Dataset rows
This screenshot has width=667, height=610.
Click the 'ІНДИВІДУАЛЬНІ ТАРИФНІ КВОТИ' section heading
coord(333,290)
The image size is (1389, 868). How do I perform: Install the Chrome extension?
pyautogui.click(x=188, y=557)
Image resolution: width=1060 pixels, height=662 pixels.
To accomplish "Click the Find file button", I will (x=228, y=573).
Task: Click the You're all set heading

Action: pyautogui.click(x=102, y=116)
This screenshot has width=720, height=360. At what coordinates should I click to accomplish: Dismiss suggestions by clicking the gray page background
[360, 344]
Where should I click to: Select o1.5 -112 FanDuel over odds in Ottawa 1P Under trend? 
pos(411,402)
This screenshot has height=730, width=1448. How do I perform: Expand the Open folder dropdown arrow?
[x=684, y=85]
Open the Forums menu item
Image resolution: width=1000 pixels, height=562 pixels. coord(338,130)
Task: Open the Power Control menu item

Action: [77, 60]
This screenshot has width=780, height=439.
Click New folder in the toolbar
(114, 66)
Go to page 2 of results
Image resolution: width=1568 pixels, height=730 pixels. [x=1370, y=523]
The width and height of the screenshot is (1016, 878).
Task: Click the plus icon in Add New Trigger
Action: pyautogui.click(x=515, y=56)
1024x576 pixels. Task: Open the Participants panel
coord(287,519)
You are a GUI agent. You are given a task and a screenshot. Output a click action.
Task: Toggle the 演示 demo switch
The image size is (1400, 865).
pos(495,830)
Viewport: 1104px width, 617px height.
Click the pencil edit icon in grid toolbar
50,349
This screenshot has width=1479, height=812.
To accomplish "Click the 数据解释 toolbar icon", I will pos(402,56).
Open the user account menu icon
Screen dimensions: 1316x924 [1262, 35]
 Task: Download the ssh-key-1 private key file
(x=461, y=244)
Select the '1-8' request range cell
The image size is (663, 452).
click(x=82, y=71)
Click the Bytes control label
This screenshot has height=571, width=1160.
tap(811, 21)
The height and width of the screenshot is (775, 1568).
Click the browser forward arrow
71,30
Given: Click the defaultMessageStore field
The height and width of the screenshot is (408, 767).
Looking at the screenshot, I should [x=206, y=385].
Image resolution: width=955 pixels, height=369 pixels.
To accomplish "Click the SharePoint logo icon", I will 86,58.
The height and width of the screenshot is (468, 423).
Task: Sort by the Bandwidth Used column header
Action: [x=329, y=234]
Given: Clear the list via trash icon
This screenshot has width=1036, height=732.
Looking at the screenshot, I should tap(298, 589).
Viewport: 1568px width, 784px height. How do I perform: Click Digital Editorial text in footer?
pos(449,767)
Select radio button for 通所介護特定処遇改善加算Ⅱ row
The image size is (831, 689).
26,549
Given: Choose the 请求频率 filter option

# Stated problem
Count the lines in the records above that contain the string "menu", treating uppercase and lowercase as different. Reply with the number alone.

# Written answer
3